Pixel coordinate grounding data:
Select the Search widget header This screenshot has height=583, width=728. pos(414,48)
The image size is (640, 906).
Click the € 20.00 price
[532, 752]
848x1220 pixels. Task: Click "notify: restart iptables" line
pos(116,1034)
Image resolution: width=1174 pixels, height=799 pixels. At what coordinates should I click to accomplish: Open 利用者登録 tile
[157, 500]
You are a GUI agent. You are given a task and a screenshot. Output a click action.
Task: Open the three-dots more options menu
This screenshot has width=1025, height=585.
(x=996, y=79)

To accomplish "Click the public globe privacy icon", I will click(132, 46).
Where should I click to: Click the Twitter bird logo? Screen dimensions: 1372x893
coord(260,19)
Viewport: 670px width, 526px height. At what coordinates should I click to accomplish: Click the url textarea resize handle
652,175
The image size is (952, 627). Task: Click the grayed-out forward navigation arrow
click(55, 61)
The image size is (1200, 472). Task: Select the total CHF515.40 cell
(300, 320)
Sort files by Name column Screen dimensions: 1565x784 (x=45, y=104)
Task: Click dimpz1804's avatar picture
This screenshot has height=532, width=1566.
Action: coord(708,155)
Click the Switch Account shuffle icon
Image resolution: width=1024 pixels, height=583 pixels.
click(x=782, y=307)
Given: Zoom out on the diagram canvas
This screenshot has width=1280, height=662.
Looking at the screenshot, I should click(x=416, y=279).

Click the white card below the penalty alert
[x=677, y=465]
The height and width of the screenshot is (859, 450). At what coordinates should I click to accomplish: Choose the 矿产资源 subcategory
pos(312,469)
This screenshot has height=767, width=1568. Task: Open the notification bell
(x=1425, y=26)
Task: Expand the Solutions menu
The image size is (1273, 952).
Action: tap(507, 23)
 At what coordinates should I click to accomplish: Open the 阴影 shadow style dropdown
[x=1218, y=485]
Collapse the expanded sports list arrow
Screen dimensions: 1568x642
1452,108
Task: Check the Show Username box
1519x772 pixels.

Work instructions: Write out every line, unchanged, from the one containing "Task: Click dimpz1804's avatar picture" through the closing line of the data.

Exercise solution:
Task: Click dimpz1804's avatar picture
This screenshot has height=532, width=1566.
Action: coord(708,155)
Click the Switch Account shuffle icon
Image resolution: width=1024 pixels, height=583 pixels.
click(x=782, y=307)
Given: Zoom out on the diagram canvas
This screenshot has width=1280, height=662.
Looking at the screenshot, I should click(x=416, y=279).

Click the white card below the penalty alert
[x=677, y=465]
The height and width of the screenshot is (859, 450). At what coordinates should I click to accomplish: Choose the 矿产资源 subcategory
pos(312,469)
This screenshot has height=767, width=1568. Task: Open the notification bell
(x=1425, y=26)
Task: Expand the Solutions menu
The image size is (1273, 952).
Action: tap(507, 23)
 At what coordinates should I click to accomplish: Open the 阴影 shadow style dropdown
[x=1218, y=485]
Collapse the expanded sports list arrow
Screen dimensions: 1568x642
1452,108
Task: Check the Show Username box
1519x772 pixels.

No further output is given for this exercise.